Hours later, Gesaffelstein was onstage alongside Gaga and her fleet of dancers, performing for the tens of thousands of people on the field and the millions more watching around the world via livestream.
“GESAFFELSTEIN, OH MY GOD IT’S GESAFFELSTEIN,” at least one person in the crowd screamed when the producer appeared onstage in his signature all-black everything — trousers, jacket, gloves, shimmering mask formed in the shape of his face and hair — at the start of the show’s third act. The slender producer towered behind musical equipment held up by shimmery black pillars, as he and Gaga performed their sexy, funky, playful pop romp “Killah,” a collaborative track from Gaga’s March album, Mayhem.
The moment was a figurative exclamation point on an unrelenting year. The last 12 months have contained Gesaffelstein collaborations with Gaga and Charli xcx (Brat‘s “B2b” and “I Might Say Something Stupid”), the release of his own third studio album, Gamma, and the launch of the tour behind this album, a run that began in April of 2024 on Coachella’s Outdoor Stage and has hit global festivals and standalone arenas like Los Angeles’ Kia Forum.

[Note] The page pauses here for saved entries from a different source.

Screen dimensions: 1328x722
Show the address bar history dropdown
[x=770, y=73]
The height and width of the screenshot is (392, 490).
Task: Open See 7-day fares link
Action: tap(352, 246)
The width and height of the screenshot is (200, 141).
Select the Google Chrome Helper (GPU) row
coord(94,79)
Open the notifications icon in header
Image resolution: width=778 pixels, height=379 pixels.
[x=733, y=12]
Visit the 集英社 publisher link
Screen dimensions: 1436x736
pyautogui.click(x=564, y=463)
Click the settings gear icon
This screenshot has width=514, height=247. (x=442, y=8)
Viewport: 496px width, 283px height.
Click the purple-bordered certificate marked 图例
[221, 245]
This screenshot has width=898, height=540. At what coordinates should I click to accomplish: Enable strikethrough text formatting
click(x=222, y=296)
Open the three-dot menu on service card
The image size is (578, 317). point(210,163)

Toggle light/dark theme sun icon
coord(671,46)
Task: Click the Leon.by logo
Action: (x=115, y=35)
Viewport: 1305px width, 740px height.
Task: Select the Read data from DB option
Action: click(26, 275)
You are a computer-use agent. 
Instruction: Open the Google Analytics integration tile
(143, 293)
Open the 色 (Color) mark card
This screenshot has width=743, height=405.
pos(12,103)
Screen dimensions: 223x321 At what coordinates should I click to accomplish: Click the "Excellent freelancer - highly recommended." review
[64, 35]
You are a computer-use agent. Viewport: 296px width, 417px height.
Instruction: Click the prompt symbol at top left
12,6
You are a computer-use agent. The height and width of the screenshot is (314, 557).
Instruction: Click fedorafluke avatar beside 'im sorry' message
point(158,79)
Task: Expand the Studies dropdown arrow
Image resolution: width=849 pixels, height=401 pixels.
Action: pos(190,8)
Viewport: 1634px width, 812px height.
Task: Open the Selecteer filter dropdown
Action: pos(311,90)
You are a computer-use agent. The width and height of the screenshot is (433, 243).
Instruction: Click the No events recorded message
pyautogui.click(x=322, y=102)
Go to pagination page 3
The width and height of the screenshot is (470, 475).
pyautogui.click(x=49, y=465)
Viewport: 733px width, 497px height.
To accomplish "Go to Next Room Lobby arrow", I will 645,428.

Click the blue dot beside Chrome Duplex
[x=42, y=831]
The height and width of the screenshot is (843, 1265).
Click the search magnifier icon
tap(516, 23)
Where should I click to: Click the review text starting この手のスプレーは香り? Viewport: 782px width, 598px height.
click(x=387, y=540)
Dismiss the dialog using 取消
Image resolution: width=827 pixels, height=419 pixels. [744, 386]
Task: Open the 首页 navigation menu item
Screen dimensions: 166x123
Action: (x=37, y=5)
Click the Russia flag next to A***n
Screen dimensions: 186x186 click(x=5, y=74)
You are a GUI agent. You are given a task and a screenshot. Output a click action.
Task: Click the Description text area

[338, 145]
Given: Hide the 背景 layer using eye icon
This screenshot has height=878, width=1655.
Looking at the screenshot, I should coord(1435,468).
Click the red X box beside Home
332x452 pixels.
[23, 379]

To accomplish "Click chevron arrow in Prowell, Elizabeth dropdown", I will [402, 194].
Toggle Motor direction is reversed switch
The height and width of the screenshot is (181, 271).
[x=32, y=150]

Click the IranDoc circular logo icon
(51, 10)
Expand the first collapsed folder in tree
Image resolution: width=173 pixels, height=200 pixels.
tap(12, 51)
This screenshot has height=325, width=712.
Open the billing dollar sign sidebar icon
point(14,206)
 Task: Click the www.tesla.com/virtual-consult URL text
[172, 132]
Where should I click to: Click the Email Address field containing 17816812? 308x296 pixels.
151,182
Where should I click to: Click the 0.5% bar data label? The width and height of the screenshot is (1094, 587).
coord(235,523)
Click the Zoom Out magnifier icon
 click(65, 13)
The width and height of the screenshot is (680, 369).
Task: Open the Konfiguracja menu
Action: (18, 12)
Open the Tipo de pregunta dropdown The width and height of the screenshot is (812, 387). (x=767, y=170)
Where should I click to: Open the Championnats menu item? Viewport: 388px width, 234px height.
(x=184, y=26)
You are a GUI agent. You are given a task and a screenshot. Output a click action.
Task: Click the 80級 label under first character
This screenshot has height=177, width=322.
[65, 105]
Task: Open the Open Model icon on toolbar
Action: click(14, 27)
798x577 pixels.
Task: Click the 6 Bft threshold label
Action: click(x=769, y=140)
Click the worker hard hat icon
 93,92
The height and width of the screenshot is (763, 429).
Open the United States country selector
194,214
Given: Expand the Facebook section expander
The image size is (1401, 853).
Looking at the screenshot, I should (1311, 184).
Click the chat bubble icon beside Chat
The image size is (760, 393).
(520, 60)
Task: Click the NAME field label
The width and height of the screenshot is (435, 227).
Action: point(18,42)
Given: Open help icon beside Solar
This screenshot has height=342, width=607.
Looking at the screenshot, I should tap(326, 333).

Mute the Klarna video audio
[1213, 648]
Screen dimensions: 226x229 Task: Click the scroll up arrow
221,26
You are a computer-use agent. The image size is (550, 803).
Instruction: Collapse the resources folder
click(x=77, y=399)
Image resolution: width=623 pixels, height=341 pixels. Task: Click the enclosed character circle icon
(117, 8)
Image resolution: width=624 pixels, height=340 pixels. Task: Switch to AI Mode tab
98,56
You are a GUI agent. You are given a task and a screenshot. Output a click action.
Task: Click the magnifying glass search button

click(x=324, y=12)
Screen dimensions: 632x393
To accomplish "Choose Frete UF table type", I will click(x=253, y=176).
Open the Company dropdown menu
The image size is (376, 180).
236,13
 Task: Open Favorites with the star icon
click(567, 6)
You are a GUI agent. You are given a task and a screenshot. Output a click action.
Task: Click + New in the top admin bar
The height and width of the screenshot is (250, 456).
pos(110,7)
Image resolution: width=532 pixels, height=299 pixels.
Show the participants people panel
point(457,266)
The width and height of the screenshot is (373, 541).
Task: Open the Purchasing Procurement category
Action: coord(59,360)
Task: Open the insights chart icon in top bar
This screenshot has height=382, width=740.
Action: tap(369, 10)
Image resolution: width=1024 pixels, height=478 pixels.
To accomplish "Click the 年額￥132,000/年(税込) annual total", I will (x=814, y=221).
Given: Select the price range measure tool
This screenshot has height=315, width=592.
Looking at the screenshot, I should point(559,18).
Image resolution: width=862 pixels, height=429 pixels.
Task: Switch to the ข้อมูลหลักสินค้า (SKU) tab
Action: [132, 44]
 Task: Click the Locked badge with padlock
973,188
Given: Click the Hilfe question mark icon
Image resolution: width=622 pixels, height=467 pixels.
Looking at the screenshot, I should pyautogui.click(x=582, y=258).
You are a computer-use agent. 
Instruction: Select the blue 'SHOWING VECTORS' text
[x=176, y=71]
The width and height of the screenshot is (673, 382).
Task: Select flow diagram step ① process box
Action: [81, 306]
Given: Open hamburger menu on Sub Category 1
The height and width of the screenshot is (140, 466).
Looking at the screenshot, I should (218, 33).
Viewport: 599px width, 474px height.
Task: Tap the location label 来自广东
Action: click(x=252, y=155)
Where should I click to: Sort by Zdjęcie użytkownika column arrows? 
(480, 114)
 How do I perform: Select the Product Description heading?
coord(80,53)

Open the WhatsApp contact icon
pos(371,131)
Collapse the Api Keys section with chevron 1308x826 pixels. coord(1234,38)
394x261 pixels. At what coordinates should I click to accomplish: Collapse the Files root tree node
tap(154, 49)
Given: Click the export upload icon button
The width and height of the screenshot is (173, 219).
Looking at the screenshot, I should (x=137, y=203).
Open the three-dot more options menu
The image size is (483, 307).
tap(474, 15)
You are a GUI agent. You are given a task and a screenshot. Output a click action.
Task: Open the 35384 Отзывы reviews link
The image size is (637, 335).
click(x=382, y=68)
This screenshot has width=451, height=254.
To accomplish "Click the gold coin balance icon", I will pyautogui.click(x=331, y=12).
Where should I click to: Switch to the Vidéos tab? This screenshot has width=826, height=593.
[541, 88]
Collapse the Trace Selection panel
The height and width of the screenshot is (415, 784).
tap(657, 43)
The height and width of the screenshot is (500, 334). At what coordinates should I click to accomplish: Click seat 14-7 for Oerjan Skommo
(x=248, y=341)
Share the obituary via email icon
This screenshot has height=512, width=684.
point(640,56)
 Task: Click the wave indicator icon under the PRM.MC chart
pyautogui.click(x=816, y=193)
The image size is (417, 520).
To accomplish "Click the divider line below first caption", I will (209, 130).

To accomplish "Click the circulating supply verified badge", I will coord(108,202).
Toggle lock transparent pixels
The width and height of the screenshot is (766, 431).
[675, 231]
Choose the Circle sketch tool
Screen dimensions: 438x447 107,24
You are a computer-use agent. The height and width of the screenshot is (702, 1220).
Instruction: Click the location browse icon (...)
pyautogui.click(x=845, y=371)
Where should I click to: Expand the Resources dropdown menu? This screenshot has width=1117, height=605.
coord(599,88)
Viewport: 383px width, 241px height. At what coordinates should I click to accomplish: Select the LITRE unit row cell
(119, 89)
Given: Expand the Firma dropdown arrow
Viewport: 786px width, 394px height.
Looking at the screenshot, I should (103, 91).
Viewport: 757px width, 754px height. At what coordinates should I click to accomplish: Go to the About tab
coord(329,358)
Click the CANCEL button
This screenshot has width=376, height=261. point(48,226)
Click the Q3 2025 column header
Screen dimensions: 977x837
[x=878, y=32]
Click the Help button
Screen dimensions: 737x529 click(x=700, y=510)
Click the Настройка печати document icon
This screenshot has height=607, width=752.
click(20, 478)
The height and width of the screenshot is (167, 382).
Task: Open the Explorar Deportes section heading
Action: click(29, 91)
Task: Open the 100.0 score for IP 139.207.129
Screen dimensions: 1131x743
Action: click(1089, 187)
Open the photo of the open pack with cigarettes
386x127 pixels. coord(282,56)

The tour has indulged the dark, minimalist, deliciously intense and undeniably tantalizing world the producer — long a revered figure of the electronic underground — has erected with both his tough as nails industrial-leaning electronic music and corresponding aesthetic, with this tour easily being one of the best electronic shows on the road in 2024 and 2025.
Julian Bajsel
Julian Bajsel
The tour’s production design was conceived by Lévy and Pierre Claude, who’s worked with the artist for the last 12 years, since the tour for his 2013 debut, Aleph. In his role as production and lighting designer, Claude is in charge of designing the show’s set and lighting schematic while coming up with the ideas it takes to make it all hit hard while also avoiding de facto electronic live show elements like fire, confetti and soaring LED screens.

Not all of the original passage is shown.